SOURCE MATERIAL:
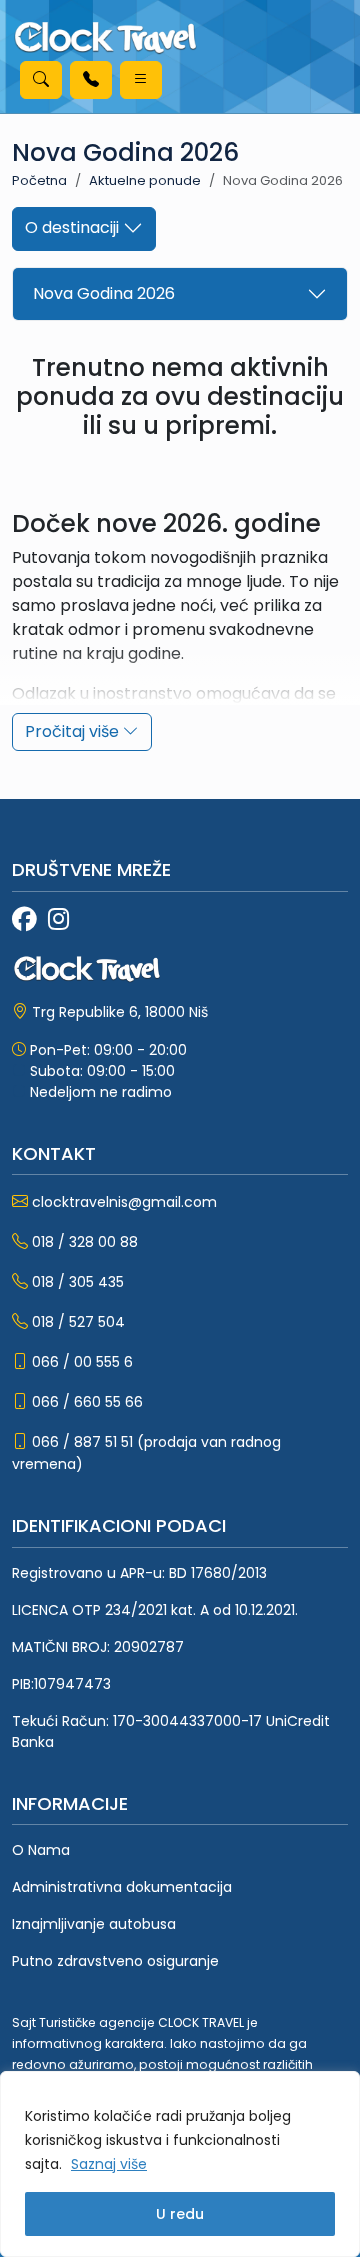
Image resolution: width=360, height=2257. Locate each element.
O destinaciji (74, 227)
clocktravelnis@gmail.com (124, 1202)
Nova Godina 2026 (104, 293)
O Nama (41, 1850)
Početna (39, 180)
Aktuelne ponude (145, 180)
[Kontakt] (91, 80)
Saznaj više (109, 2164)
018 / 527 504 (78, 1322)
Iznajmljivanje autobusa (94, 1924)
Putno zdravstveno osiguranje (115, 1961)
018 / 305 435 (78, 1282)
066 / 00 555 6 (82, 1362)
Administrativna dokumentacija (122, 1887)
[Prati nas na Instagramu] (58, 920)
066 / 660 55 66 (87, 1402)
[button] (141, 80)
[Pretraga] (41, 80)
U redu (180, 2214)
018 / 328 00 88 (85, 1242)
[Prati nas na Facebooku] (24, 920)
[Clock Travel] (105, 37)
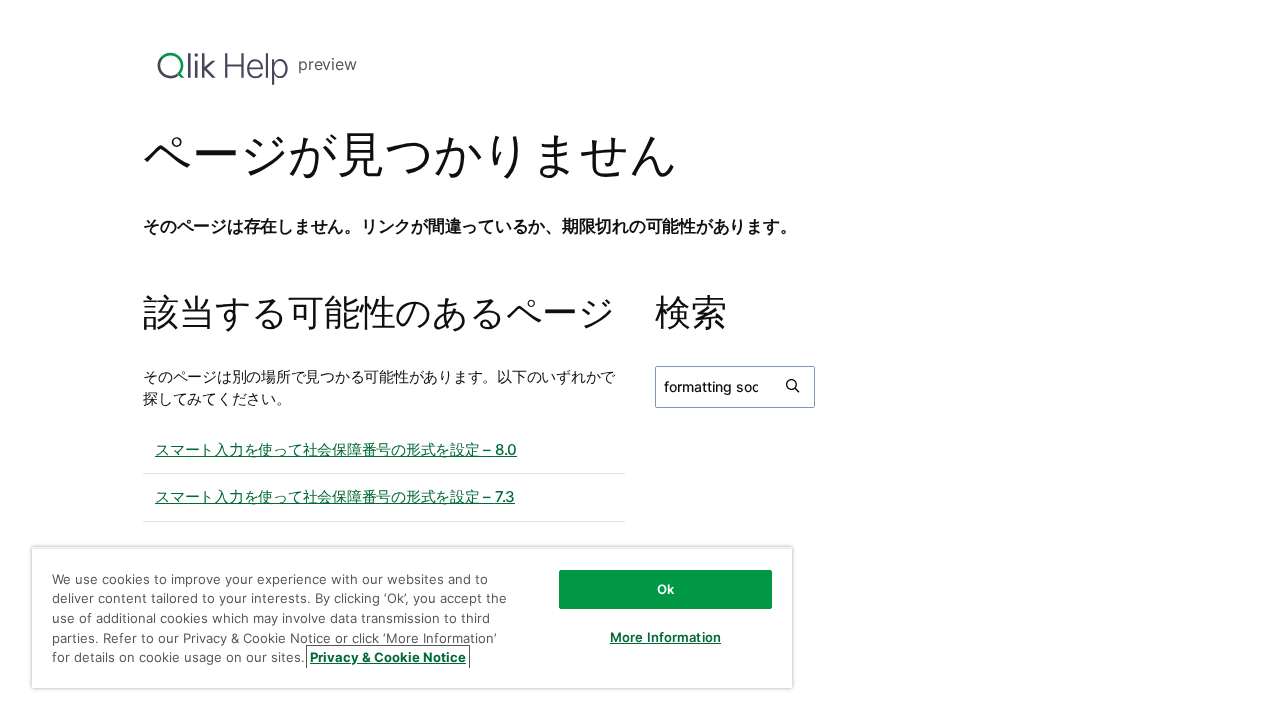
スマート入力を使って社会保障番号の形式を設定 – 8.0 (336, 449)
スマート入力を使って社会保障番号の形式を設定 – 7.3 (335, 496)
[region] (412, 617)
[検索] (794, 387)
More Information (665, 637)
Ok (665, 589)
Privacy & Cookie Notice (388, 657)
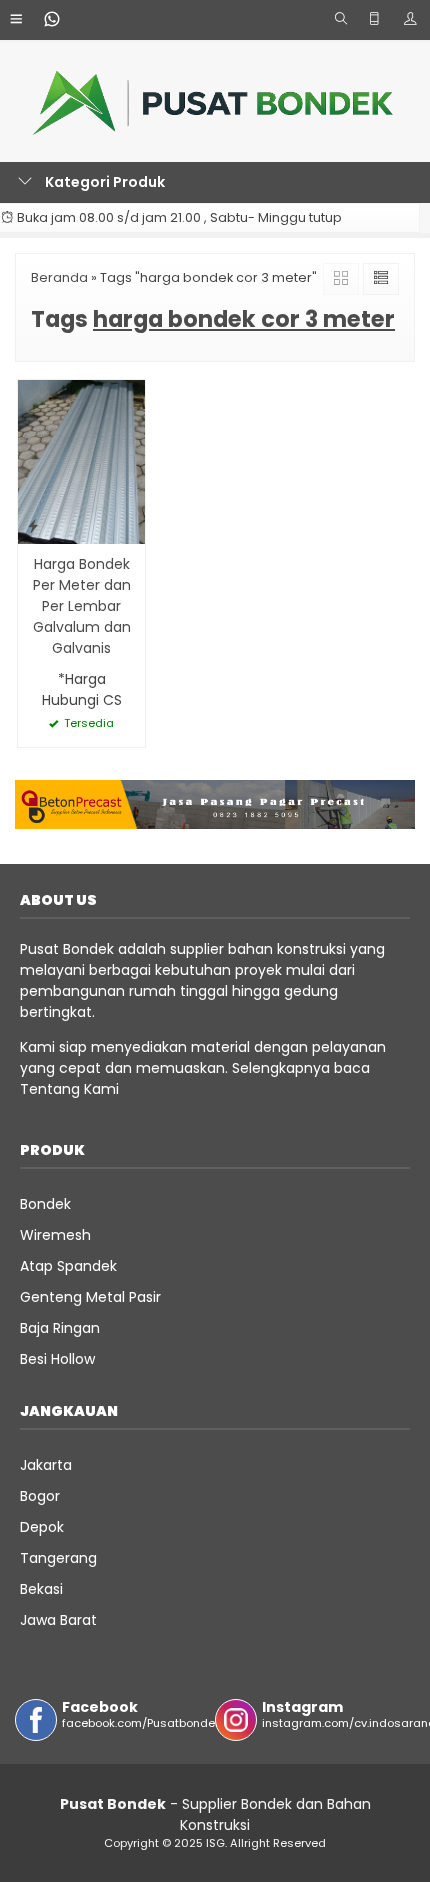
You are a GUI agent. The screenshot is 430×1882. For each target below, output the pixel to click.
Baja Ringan (60, 1328)
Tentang (50, 1089)
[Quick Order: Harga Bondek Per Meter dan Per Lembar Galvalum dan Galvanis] (33, 525)
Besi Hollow (57, 1359)
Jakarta (46, 1465)
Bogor (40, 1496)
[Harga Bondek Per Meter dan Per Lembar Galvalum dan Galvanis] (81, 461)
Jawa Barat (58, 1620)
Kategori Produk (103, 182)
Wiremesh (55, 1235)
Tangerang (58, 1558)
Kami (99, 1089)
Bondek (45, 1204)
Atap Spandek (68, 1266)
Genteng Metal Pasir (90, 1297)
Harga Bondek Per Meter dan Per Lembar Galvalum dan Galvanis (82, 606)
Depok (42, 1527)
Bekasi (41, 1589)
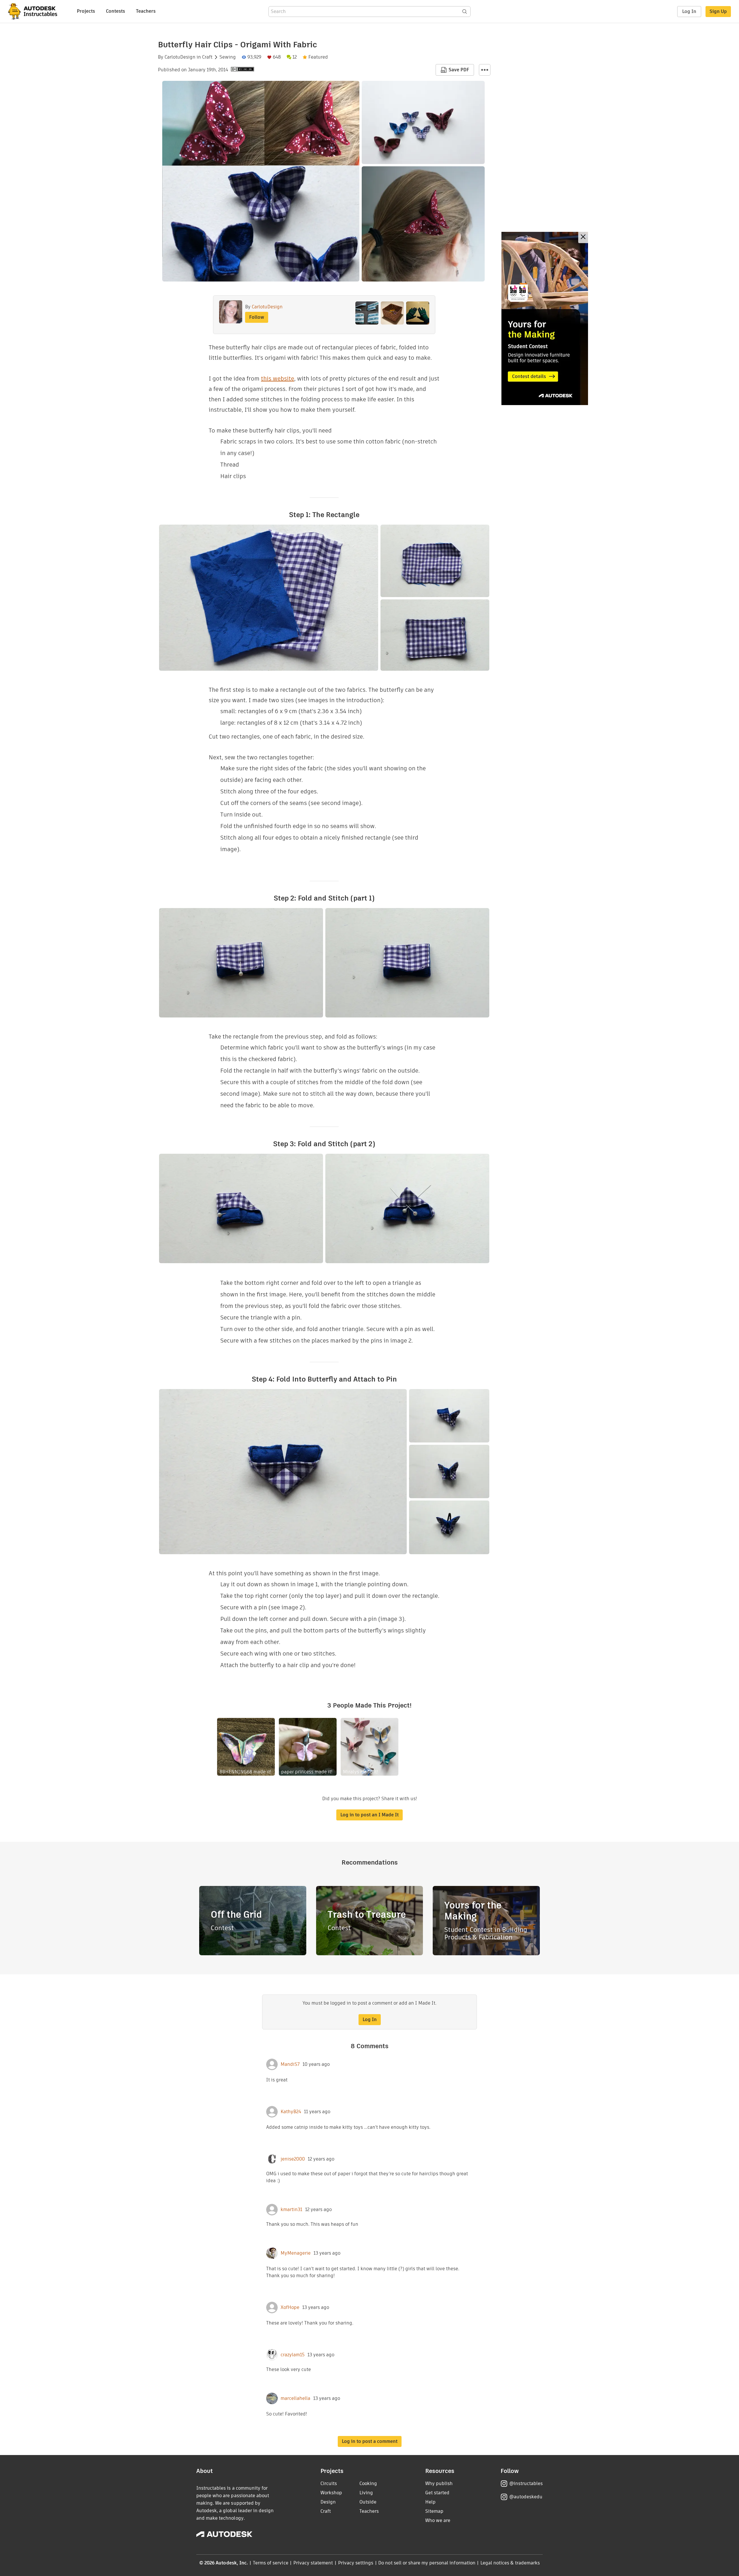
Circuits (328, 2483)
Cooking (368, 2483)
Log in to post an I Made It (369, 1814)
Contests (115, 11)
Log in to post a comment (370, 2441)
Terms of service (270, 2563)
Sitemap (434, 2511)
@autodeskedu (525, 2496)
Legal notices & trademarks (510, 2563)
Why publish (439, 2483)
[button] (484, 70)
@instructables (526, 2483)
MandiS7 (290, 2064)
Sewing (227, 57)
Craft (207, 57)
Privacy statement (313, 2563)
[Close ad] (583, 237)
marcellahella (295, 2398)
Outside (367, 2502)
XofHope (290, 2307)
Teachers (146, 11)
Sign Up (718, 11)
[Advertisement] (544, 318)
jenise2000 (293, 2159)
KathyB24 (291, 2112)
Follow (256, 317)
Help (430, 2502)
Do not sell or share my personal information (426, 2563)
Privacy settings (356, 2563)
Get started (437, 2492)
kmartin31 (291, 2209)
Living (366, 2492)
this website (277, 378)
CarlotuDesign (180, 57)
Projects (86, 11)
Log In (689, 11)
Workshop (331, 2492)
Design (328, 2502)
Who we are (437, 2520)
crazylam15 (293, 2355)
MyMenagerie (296, 2253)
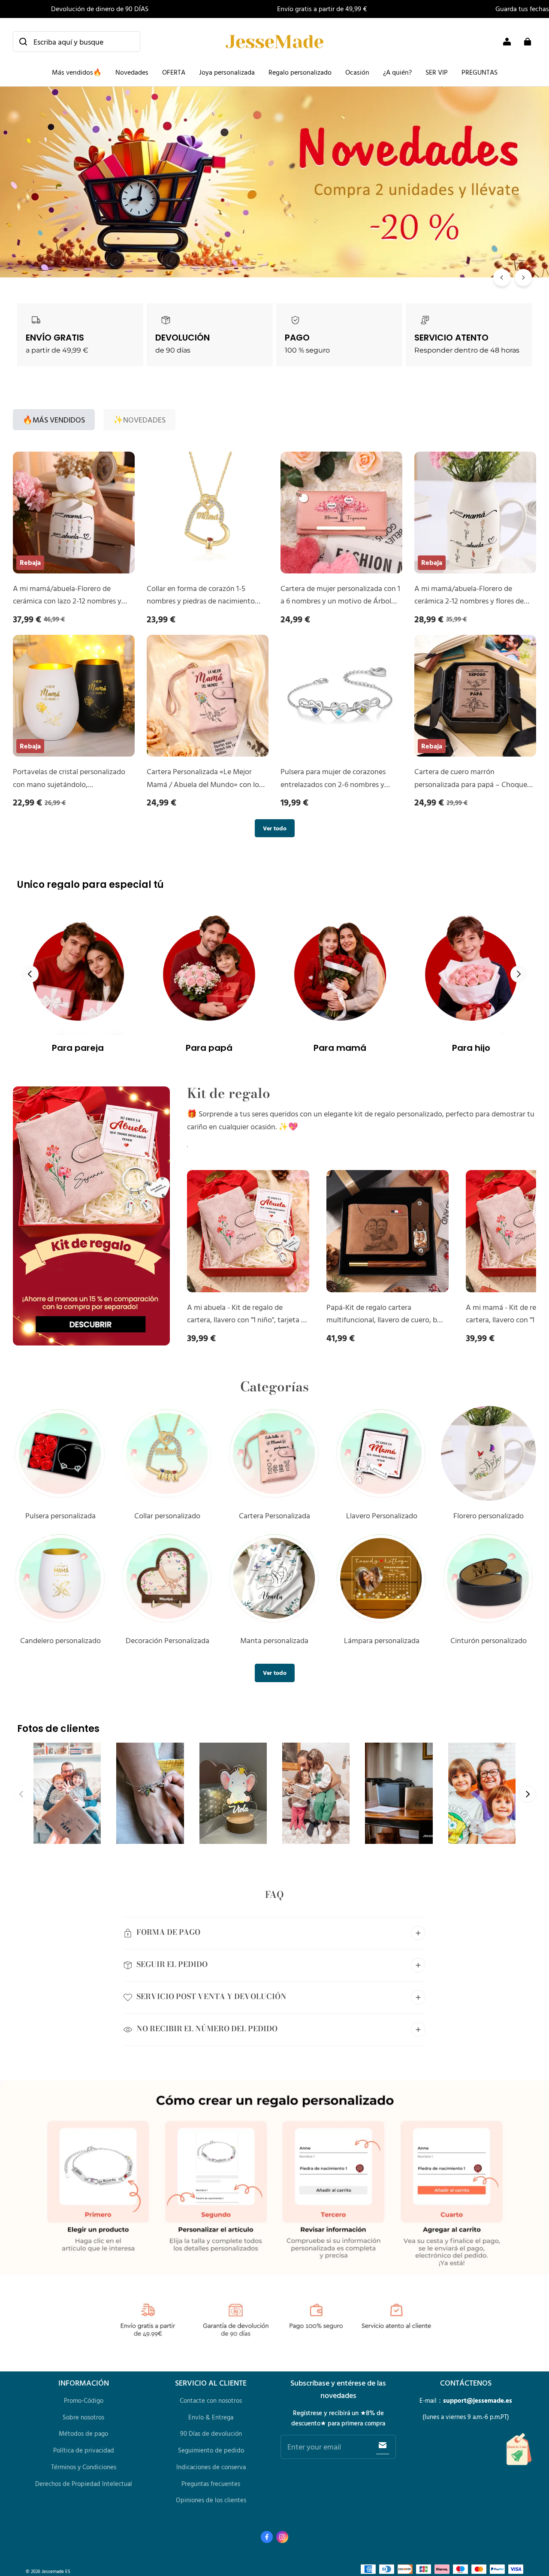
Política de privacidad (83, 2450)
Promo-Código (83, 2400)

EXERCISE DESCRIPTION: Give back precisely the lines above that start at the line containing "Besi Hollow (57, 1359)" and end at the line containing "Genteng Metal Pasir (90, 1297)", inclusive. No other lines belong in the output.

WRITTEN SOLUTION:
Besi Hollow (57, 1359)
Jakarta (46, 1465)
Bogor (40, 1496)
[Harga Bondek Per Meter dan Per Lembar Galvalum dan Galvanis] (81, 461)
Jawa Barat (58, 1620)
Kategori Produk (103, 182)
Wiremesh (55, 1235)
Tangerang (58, 1558)
Kami (99, 1089)
Bondek (45, 1204)
Atap Spandek (68, 1266)
Genteng Metal Pasir (90, 1297)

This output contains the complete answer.